> EXERCISE REQUIREMENTS:
A: Do the following statements agree with the text on coeliac disease myths? For each, answer yes or no and quote the deciding words of the text. (i) Coeliac disease affects 1 in 100 people in the UK. (ii) Coeliac disease is most often diagnosed in children. (iii) Most people with coeliac disease are underweight at diagnosis.
B: Repeat the part of the text on coeliac disease myths between "Myths about coeliac" and "if coeliac disease.", inclusive.
C: Write the next part of the text on coeliac disease myths, starting after its final sentence.

START PASSAGE FOR REVIEW

Myths about coeliac disease
‘Coeliac disease is rare’...myth
Research shows that coeliac disease affects 1 in 100 people in the UK, making it much more common than previously thought. Under diagnosis is a big problem and research suggests around 500,000 people have not yet been diagnosed.
‘Coeliac disease is a food allergy’...myth
Coeliac disease is not a food allergy or an intolerance, it is an autoimmune disease. In coeliac disease, eating gluten causes the lining of the small intestine to become damaged. Other parts of the body may be affected.
‘You have to have gut symptoms such as diarrhoea to have coeliac disease’...myth
Coeliac disease is known as a 'multi-system' disorder - symptoms can affect any area of the body. Symptoms differ between individuals in terms of type and severity. Read more on symptoms if coeliac disease.
‘Only children get coeliac disease’...myth
Coeliac disease can develop and be diagnosed at any age. It may develop after weaning onto cereals that contain gluten, in old age or any time in between. Coeliac disease is most frequently diagnosed in people aged 40-60 years old. Delayed diagnosis is common and our research shows the average time it takes to be diagnosed is 13 years.
'You have to be underweight to have undiagnosed coeliac disease’...myth
Recent research suggests that most people with coeliac disease are of normal weight or overweight at diagnosis. Body weight alone should not be used to decide whether or not you should be tested for coeliac disease.

END PASSAGE FOR REVIEW
START RECORDS

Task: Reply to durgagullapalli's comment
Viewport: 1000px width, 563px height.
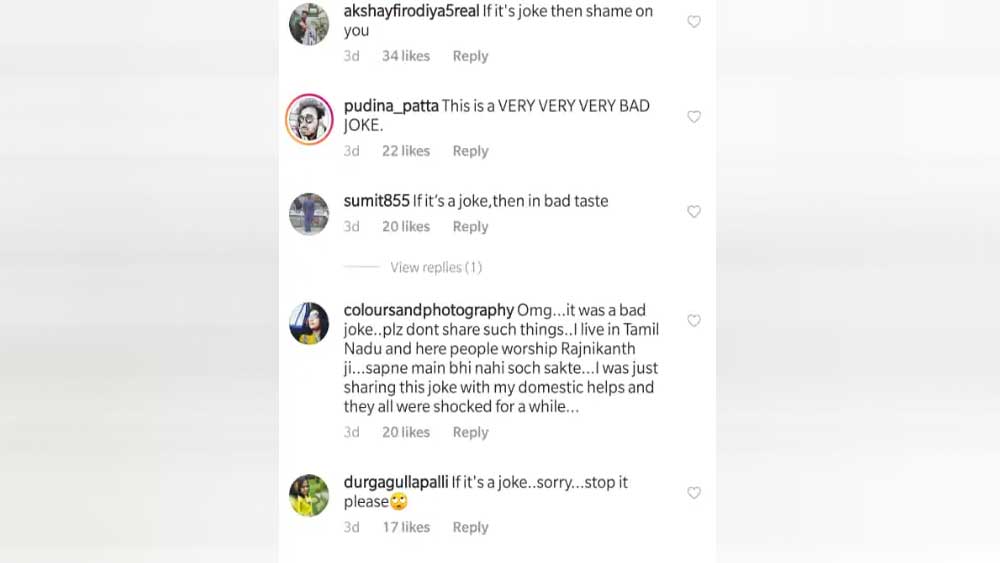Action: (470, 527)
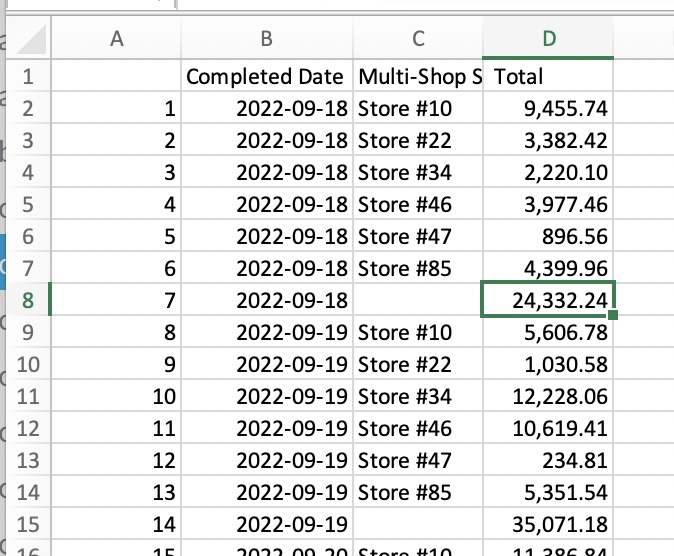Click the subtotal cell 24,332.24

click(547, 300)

END RECORDS
START RECORDS

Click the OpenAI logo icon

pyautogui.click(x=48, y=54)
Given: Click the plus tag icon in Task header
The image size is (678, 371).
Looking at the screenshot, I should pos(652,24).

END RECORDS

> RESPONSE LIST:
A:
(i) Yes: "Research shows that coeliac disease affects 1 in 100 people in the UK"
(ii) No: "Coeliac disease is most frequently diagnosed in people aged 40-60 years old."
(iii) No: "most people with coeliac disease are of normal weight or overweight at diagnosis"

B:
Myths about coeliac disease
‘Coeliac disease is rare’...myth
Research shows that coeliac disease affects 1 in 100 people in the UK, making it much more common than previously thought. Under diagnosis is a big problem and research suggests around 500,000 people have not yet been diagnosed.
‘Coeliac disease is a food allergy’...myth
Coeliac disease is not a food allergy or an intolerance, it is an autoimmune disease. In coeliac disease, eating gluten causes the lining of the small intestine to become damaged. Other parts of the body may be affected.
‘You have to have gut symptoms such as diarrhoea to have coeliac disease’...myth
Coeliac disease is known as a 'multi-system' disorder - symptoms can affect any area of the body. Symptoms differ between individuals in terms of type and severity. Read more on symptoms if coeliac disease.

C:
‘You can ‘grow out’ of having coeliac disease’...myth
Coeliac disease is a lifelong condition. The gluten-free diet is the only treatment for coeliac disease. If gluten is introduced back into the diet at a later date, the immune system will react and the gut lining will become damaged again. If someone following a gluten-free diet is retested for coeliac disease (antibody blood test, gut biopsy) it would be expected that the tests are negative. This means they are responding well to the gluten-free diet. There are no antibodies in the blood because there is no gluten for the immune system to react against. Taking gluten out of the diet allows the gut to heal.
‘A breadcrumb won’t hurt someone with coeliac disease’...myth
Even very small amounts of gluten can be damaging to people with coeliac disease. Therefore, taking sensible steps to avoid cross contamination with gluten is important.
Top tips include:
- keep cooking utensils separate during food preparation and cooking
- avoid frying food in the same oil that has previously been used to cook foods which contain gluten
- use a clean grill, separate toaster or toaster bags to make gluten-free toast
- use separate breadboards and wash surfaces thoroughly
- use separate condiments like jam, butter, mustard and mayonnaise.
‘Coeliac disease only affects people of European origin’...myth
Coeliac disease affects all ethnic groups and is common in Europe and North America, as well as in southern Asia, the Middle East, North Africa and South America.